Il presidente della Federazione Tennis e Padel Angelo Binaghi, nel suo stile diretto e senza fronzoli, ha ringraziato Diego Nepi di Sport e Salute, il ministro Andrea Abodi e l’assessore Alessandro Onorato per il sostegno istituzionale a un evento che ormai vale quanto i Grandi Slam del tennis nel calendario padelistico mondiale. Poi dopo aver richiamato i successi italiani del tennis con un gruppo di atleti ed atlete che hanno posizioni di rilievo nel ranking mondiale ha aggiunto una battuta scaramantica ….se l’Italia si qualificasse per la finale del Roland Garros di Parigi Abodi è invitato ad essere presente perché ha portato bene alla Paolini e Sinner durante gli Internazionali di Tennis di Roma. L’Italia ha campioni nel tennis, e Binaghi li aspetta anche nella padel che sta incrementando giorno dopo giorno i tesserati che ad oggi hanno superato quelli del basket dato citando ricordando che era un pessimo giocatore.

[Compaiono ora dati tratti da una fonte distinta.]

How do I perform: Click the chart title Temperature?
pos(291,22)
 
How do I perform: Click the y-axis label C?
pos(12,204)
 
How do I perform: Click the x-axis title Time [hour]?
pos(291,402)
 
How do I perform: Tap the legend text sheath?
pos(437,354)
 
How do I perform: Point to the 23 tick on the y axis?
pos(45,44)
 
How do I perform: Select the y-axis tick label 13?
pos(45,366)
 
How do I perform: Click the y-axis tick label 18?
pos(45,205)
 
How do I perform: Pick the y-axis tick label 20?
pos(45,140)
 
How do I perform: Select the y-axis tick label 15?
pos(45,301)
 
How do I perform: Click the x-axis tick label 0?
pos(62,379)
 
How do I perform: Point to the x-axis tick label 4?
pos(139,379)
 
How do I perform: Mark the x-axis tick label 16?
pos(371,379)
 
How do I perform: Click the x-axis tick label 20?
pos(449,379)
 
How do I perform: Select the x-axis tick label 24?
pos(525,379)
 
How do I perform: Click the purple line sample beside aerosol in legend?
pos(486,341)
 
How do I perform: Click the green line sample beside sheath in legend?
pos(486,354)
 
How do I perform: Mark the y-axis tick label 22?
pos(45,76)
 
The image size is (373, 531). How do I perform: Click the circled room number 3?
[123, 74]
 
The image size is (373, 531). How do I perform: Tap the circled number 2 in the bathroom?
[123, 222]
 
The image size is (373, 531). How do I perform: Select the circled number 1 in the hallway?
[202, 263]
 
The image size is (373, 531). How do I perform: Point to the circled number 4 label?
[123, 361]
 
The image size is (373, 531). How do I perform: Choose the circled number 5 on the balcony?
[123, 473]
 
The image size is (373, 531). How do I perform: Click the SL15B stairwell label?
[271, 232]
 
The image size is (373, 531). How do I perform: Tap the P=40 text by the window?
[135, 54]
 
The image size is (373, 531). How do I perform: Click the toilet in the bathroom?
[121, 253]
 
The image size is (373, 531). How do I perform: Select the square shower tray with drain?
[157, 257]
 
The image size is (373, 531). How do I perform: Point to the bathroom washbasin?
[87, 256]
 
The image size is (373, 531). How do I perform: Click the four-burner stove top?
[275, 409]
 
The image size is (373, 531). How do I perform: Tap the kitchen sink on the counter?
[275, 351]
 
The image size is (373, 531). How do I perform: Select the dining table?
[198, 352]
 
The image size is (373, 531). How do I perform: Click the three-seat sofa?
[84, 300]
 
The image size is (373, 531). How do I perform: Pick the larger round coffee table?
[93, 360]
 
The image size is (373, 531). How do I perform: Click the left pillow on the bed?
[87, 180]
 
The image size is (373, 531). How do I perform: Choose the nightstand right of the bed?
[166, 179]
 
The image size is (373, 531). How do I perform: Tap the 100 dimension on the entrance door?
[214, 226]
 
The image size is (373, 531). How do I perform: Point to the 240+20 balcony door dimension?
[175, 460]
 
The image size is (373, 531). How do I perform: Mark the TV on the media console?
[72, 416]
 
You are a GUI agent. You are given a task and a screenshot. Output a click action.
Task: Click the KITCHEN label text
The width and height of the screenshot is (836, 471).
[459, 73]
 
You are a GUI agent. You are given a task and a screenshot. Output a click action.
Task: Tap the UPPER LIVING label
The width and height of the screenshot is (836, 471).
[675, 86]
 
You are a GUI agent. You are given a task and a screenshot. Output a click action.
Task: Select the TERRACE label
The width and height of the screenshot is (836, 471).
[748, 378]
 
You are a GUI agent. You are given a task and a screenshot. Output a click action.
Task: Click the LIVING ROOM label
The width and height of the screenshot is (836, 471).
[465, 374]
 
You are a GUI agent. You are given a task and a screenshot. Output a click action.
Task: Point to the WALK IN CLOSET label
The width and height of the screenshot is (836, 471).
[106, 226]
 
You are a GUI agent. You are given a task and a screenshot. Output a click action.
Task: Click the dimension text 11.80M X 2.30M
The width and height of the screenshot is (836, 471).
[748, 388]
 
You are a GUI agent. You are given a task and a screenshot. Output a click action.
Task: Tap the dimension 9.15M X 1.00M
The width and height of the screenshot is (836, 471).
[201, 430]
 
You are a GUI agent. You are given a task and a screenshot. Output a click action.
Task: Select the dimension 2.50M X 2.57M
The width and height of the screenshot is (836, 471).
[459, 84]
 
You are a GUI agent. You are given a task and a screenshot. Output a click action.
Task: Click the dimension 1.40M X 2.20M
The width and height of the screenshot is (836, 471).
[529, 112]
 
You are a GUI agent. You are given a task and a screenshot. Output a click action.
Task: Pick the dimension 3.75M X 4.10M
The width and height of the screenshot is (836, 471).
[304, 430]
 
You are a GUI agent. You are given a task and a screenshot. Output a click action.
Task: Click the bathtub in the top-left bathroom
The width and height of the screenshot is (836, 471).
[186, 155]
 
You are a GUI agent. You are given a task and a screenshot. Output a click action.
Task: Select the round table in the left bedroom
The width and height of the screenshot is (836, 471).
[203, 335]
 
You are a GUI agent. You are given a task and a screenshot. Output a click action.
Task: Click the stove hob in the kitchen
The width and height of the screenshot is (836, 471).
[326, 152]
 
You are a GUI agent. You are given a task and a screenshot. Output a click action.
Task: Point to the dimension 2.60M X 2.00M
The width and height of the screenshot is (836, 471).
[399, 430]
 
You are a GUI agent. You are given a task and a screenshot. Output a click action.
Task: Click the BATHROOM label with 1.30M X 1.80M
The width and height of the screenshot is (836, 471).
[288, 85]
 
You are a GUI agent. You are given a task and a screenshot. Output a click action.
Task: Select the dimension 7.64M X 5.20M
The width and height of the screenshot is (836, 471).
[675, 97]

Diego Nepi Molineris, amministratore delegato di Sport e Salute, ha fatto un passo indietro nel tempo per ricordare come tutto sia cominciato e lo sforzo di tutte le squadre che ruotano attorno all’evento per trasformare in blu il rosso della terra rossa.
Luigi Carraro, presidente della Federazione Internazionale Padel, ha sottolineato la presenza alla conferenza stampa di Carlo Mornati ,segretario generale dei Comitati Olimpici Europei ringraziandolo perché la il Padle e’ stato inserito nei Giochi Olimpici Europei e la Federazione Internazionale padle non smette di bussare al CIO per far inserire la disciplina nei Giochi Olimpici.

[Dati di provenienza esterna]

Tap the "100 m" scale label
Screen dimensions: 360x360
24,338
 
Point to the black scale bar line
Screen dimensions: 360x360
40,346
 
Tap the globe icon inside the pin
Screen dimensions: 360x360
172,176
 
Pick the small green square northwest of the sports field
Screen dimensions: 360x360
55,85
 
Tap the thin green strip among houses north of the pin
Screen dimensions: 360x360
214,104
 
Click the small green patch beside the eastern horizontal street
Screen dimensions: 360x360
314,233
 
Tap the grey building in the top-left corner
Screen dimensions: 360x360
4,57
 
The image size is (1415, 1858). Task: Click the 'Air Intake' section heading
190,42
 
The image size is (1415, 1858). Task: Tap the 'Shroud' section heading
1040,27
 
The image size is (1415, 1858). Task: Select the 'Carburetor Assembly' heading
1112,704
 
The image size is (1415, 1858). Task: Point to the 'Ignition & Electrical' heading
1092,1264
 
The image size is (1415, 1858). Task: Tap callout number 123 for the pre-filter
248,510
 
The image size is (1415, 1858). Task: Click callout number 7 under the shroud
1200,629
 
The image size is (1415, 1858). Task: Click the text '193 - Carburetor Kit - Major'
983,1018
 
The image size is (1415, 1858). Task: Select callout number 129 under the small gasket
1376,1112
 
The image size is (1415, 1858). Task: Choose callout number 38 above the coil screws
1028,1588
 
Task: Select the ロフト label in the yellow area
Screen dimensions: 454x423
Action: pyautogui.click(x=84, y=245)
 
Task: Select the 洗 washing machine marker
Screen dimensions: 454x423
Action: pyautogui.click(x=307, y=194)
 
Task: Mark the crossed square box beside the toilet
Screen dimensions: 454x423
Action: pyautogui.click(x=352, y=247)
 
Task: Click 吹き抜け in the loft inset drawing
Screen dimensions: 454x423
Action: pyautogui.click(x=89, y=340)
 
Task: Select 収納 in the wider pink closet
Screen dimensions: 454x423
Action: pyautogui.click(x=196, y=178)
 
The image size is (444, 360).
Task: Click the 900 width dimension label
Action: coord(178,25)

Carraro ha del resto ricordato come Roma e il Foro Italico siano ormai parte strutturale del racconto globale del padel — una location che, ha detto, non ha eguali nell’architettura mondiale dei luoghi di sport. Nell’intervento ha ringraziato Giancarlo Baccini, presidente di sportcast, anche per il lavoro fatto con SuperTennis nella promozione del padel.

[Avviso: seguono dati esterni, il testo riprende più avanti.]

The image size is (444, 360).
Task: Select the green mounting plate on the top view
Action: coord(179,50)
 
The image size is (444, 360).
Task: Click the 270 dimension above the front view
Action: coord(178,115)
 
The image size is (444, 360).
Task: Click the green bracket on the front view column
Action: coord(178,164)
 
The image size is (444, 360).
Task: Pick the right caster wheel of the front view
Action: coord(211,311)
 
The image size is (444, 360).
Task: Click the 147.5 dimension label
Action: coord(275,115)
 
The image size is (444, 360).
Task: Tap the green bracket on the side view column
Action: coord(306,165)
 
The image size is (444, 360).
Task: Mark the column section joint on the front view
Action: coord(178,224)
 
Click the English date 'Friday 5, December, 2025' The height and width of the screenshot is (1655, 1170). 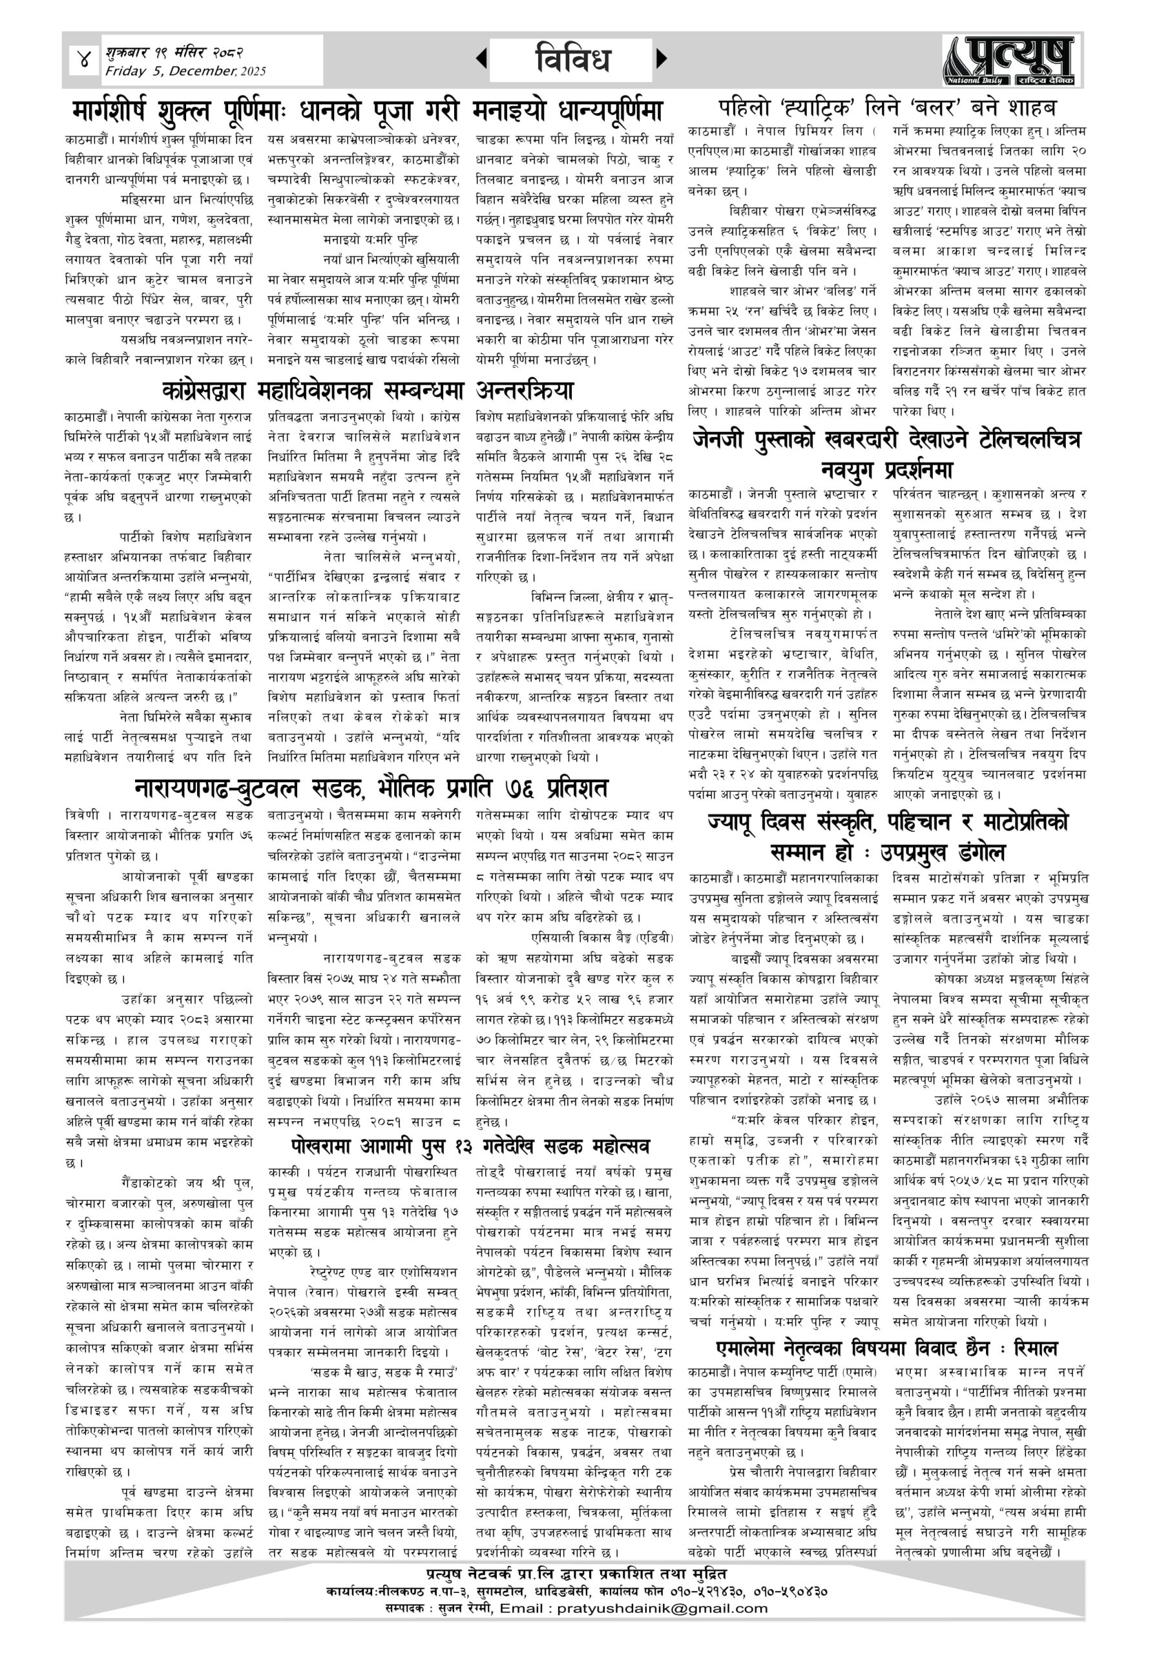click(185, 71)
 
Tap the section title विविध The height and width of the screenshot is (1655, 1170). click(574, 59)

Per BNL era presente Luca Ranieri, a testimoniare la continuità di un rapporto i— quello tra la banca e il tennis-padel italiano — che dura da vent’anni e che in questo torneo trova una delle sue espressioni più visibili iniziata quattro anni fa.
Onorato, assessore ai Grandi Eventi di Roma Capitale, ha confermato la postura che ha sempre tenuto su questo appuntamento anche perché Il padel è uno sport accessibile, capace di muovere economia, turismo e pratica amatoriale contemporaneamente. In conclusione il ministro Abodi ha richiamato alla serenità che si vive oggi in questo evento e di cui ha bisogno lo sport ed ha ribadito la fiducia del governo nel movimento tennistico e padelistico italiano, che considera capace di «occupare spazi» e di costruire programmi competitivi su più discipline — dal tennis al padel, con ambizioni che guardano già oltre il prossimo ciclo olimpico. Simpaticamente rivolgendosi a Binaghi ha osservato che “ il presidente da bambino sogna il quinto slam”. Ha dato ampio riscontro dell’importanza del Foro Italico un polo fondamentale per lo sviluppo dello sport e degli eventi sportivi grazie allo sforzo ed alla passione di sport e salute.
Quel che emerge dalla conferenza, insomma, è un evento che ha smesso da tempo di essere una novità entusiasmante e si è trasformato in un appuntamento fisso del calendario sportivo romano e italiano. Quinta edizione, montepremi superiore al milione di euro con parità uomo-donna, rinnovo pluriennale della sede già firmato. Il padel è cresciuto in fretta e il Foro Italico è diventato la sua casa europea. Resta da vedere — ed è la vera posta in gioco — se dall’Italia verrà anche il campione che Binaghi, con pazienza da allenatore, continua ad aspettare avendo dimostrato di avere ben chiaro come riuscire nell’impresa.